▸ Item coordinate data:

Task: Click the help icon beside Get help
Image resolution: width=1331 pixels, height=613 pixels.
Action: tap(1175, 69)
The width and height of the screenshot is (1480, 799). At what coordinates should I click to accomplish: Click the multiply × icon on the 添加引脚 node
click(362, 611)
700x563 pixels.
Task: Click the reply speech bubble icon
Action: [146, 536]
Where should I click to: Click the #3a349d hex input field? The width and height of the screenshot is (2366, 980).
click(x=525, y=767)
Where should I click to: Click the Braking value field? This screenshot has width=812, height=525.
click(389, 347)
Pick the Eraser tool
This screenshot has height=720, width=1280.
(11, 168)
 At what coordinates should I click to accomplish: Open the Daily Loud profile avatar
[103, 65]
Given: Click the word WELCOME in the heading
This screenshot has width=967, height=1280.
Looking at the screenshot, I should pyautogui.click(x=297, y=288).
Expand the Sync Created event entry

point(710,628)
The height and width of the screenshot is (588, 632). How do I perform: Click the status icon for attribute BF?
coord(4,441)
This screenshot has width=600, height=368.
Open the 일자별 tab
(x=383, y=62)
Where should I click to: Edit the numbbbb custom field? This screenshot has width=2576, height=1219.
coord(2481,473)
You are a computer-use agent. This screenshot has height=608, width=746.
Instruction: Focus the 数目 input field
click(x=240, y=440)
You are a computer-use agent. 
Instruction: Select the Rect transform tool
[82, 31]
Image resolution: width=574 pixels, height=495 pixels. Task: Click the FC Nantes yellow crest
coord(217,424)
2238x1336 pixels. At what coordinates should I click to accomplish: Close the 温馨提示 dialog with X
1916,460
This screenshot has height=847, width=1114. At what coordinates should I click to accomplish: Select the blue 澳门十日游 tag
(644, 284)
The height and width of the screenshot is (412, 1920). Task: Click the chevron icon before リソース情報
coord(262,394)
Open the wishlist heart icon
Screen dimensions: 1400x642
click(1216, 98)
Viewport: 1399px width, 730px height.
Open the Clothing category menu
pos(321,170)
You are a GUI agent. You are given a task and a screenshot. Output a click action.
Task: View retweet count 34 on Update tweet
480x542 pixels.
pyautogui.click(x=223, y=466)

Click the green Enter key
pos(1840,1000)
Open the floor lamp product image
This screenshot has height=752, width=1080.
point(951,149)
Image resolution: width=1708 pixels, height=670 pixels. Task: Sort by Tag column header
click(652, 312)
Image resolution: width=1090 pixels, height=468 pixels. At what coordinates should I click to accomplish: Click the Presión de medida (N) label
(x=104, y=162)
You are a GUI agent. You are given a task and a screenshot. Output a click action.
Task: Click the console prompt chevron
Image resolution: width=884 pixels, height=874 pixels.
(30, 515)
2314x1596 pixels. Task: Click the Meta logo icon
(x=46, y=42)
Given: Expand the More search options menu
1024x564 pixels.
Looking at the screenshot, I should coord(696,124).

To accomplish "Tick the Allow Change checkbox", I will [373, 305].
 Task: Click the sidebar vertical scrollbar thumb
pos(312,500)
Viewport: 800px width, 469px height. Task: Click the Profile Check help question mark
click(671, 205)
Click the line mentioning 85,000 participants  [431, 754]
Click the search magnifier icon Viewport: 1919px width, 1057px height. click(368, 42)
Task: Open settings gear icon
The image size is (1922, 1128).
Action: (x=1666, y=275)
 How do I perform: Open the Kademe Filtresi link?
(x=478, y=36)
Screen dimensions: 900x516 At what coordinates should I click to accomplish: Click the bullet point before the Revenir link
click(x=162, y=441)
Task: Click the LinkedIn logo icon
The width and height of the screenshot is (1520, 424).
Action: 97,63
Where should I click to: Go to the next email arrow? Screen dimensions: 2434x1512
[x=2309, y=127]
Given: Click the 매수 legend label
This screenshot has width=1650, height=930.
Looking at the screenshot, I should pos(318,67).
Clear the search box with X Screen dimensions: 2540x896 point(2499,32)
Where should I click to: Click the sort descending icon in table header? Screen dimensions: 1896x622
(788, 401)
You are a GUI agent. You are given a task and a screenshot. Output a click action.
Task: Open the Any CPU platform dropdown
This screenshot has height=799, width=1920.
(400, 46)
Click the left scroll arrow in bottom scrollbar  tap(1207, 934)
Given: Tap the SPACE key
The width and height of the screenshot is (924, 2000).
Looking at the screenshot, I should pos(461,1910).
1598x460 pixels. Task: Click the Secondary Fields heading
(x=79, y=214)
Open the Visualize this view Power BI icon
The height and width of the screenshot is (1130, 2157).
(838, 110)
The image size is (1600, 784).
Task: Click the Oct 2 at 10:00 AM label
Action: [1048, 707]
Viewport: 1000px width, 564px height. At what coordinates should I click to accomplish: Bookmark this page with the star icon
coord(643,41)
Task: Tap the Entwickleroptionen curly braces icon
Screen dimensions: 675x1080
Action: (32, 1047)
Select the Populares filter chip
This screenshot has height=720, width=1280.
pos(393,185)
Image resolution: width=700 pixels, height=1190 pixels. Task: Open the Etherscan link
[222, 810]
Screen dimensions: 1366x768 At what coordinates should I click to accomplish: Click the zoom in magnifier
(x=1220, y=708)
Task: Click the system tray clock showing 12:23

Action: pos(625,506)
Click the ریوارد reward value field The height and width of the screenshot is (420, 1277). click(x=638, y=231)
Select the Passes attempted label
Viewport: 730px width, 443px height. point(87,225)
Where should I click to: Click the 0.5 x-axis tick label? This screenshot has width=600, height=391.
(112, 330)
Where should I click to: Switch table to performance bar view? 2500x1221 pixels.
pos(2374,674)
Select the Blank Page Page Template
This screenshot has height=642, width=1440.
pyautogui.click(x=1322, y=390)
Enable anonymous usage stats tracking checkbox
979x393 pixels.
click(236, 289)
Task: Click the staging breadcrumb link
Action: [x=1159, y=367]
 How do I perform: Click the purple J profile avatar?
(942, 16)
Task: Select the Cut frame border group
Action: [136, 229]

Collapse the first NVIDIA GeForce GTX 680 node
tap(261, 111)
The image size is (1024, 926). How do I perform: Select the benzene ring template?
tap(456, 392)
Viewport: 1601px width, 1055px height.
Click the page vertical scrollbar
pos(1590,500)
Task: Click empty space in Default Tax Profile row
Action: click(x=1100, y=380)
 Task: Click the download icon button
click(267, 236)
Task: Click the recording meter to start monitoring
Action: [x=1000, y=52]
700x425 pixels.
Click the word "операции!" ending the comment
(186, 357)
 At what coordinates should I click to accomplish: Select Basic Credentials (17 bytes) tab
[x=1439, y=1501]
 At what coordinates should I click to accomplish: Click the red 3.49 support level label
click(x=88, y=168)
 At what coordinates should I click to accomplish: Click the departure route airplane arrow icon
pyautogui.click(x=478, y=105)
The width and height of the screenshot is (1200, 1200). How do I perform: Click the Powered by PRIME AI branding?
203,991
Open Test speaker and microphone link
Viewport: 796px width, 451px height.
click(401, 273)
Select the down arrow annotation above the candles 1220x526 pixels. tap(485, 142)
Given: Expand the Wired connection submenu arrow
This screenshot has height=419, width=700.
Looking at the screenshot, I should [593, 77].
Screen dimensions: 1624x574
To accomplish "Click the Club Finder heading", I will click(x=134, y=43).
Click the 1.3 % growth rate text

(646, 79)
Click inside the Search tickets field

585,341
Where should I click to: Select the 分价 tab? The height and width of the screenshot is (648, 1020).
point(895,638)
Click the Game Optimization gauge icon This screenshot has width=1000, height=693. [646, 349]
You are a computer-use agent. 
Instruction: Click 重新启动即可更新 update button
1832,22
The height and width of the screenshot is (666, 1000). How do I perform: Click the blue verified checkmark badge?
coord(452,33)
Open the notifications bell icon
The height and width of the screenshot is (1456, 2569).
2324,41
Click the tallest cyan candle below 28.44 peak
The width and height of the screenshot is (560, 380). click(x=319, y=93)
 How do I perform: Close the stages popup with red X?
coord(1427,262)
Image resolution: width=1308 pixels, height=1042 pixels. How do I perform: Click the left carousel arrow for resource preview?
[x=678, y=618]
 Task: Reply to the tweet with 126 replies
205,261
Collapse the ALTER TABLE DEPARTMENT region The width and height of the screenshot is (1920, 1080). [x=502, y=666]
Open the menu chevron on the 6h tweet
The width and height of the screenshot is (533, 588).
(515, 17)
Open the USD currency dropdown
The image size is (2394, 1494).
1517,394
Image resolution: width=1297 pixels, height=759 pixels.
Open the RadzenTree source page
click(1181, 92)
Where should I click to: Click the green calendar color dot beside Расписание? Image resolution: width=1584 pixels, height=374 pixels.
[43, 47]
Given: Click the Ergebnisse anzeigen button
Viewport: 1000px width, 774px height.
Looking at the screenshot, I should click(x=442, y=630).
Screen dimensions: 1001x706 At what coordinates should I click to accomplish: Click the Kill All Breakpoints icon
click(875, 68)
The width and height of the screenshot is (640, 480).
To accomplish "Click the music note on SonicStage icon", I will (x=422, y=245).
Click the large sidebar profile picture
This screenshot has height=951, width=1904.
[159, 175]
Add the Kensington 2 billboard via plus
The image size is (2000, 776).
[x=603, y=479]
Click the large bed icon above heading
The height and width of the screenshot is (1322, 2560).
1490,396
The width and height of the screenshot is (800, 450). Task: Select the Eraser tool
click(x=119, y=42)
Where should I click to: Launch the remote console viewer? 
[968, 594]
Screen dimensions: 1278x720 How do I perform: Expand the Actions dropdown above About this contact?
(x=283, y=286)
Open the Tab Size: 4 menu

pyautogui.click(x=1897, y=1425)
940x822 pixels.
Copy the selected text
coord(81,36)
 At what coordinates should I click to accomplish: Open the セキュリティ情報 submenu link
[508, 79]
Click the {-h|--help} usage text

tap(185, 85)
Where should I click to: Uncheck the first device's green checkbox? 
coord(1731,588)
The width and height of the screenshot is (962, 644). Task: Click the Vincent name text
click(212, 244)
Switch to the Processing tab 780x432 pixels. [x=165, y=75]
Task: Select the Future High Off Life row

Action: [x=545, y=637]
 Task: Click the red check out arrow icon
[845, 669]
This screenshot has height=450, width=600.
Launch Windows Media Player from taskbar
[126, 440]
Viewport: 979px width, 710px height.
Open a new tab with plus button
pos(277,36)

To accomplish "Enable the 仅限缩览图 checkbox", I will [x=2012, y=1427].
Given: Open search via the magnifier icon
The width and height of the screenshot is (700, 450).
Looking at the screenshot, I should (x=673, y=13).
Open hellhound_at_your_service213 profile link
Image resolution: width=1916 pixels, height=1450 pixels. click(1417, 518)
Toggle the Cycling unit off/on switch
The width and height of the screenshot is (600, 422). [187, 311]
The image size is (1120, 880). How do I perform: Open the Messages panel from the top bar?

▸ TASK: Gather every line in the records above that contains the word "from" and copy each one in full. Case counts.

▸ ANSWER TO THIS TASK:
Launch Windows Media Player from taskbar
The image size is (1120, 880). How do I perform: Open the Messages panel from the top bar?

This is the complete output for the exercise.